An Active Mobile Charging and Data Collection Scheme for Clustered Sensor Networks

Recent years have witnessed the flourish of new promising technologies to prolong the lifetime of wireless sensor networks (WSNs). Employing mobile vehicles for wireless charging and data collection is able to balance the load of WSNs, and meanwhile, provide a reliable energy replenishment for sustainable network operations. Different from traditional charging scheduling policies where sensor nodes passively wait for the arrival of mobile vehicles, a novel dynamic clustering based mobile-to-cluster (M2C) scheme is proposed to optimize the service process for both sensor nodes and the vehicle in an active way.
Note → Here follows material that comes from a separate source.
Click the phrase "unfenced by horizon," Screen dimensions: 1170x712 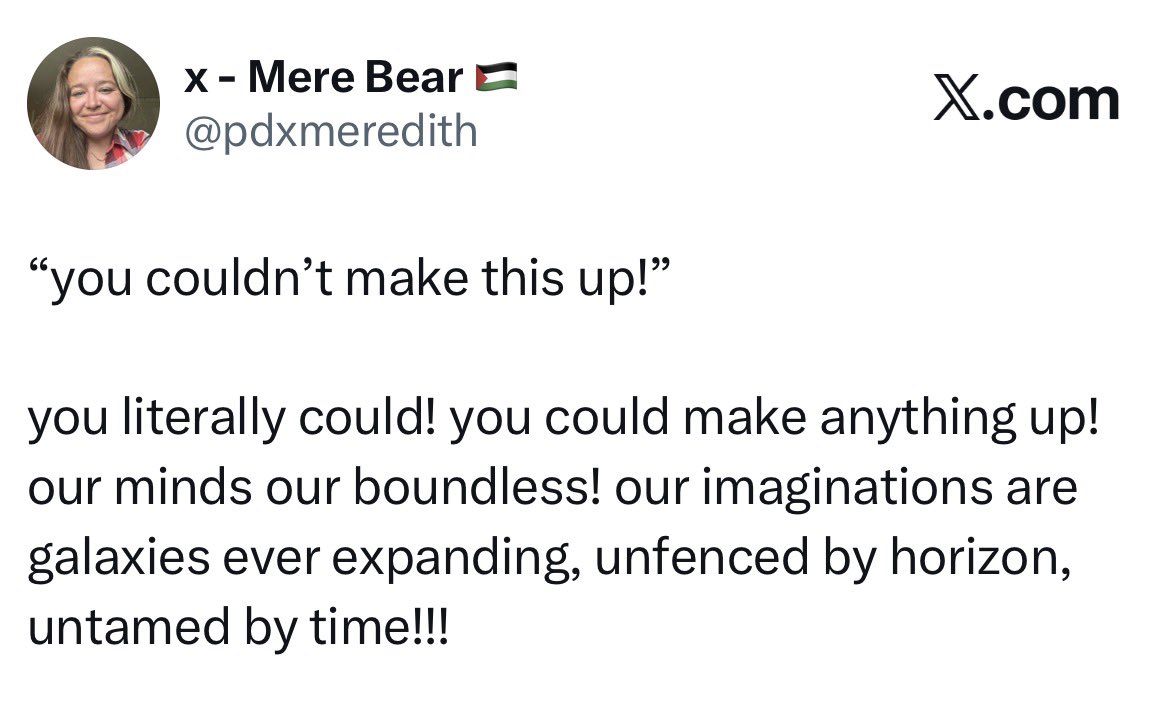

Requiring only local residual energy information, M2C refreshes the cluster-based network topology to ensure no sensor nodes will run out of energy before getting charged. By estimating the energy consumption of being a cluster head, the sensor nodes with residual energy close to the estimation are actively elected as head nodes. More head nodes with low residual energy will be visited, reducing the travel distance along with higher energy efficiency of charging. Furthermore, the convergence and worst-case performance of M2C are theoretically analyzed. Performance evaluation results show that compared with the state-of-the-art schemes, our design reduces the travel distance and charging latency by about 10% and 50%, respectively.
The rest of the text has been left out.